-- Opening Marker --
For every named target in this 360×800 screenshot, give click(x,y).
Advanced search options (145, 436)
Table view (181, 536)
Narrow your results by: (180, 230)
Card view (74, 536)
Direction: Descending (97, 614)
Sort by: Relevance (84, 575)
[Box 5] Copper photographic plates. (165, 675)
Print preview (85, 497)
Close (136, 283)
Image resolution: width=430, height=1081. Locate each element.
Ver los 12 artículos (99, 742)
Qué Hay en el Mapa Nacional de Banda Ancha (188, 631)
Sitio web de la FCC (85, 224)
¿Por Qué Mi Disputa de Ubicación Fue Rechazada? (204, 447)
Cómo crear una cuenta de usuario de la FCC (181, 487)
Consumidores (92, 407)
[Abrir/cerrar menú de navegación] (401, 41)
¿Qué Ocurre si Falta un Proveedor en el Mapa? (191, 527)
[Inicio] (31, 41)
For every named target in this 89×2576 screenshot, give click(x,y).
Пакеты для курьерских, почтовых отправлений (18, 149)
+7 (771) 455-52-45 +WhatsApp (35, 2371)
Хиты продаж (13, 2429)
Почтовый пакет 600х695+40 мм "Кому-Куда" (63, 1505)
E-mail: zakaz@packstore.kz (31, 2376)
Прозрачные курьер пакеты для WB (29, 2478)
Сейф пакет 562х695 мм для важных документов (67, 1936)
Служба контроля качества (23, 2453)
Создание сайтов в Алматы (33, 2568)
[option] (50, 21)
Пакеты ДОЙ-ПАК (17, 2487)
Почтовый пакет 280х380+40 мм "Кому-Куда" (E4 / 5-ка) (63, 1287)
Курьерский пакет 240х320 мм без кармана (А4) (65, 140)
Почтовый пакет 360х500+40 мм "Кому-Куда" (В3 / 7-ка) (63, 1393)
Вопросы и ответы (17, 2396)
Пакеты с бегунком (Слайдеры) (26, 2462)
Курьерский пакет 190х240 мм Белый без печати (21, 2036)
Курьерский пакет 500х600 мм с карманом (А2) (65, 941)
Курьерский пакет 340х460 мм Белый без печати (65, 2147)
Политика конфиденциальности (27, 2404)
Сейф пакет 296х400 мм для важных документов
-- Closing Marker --
EXERCISE GOAL: Go through the records above. Copy each line in which the string "this" appears.

TASK ANSWER:
For every named target in this 360×800 screenshot, give click(x,y).
For every named target in this 89×2576 screenshot, give click(x,y).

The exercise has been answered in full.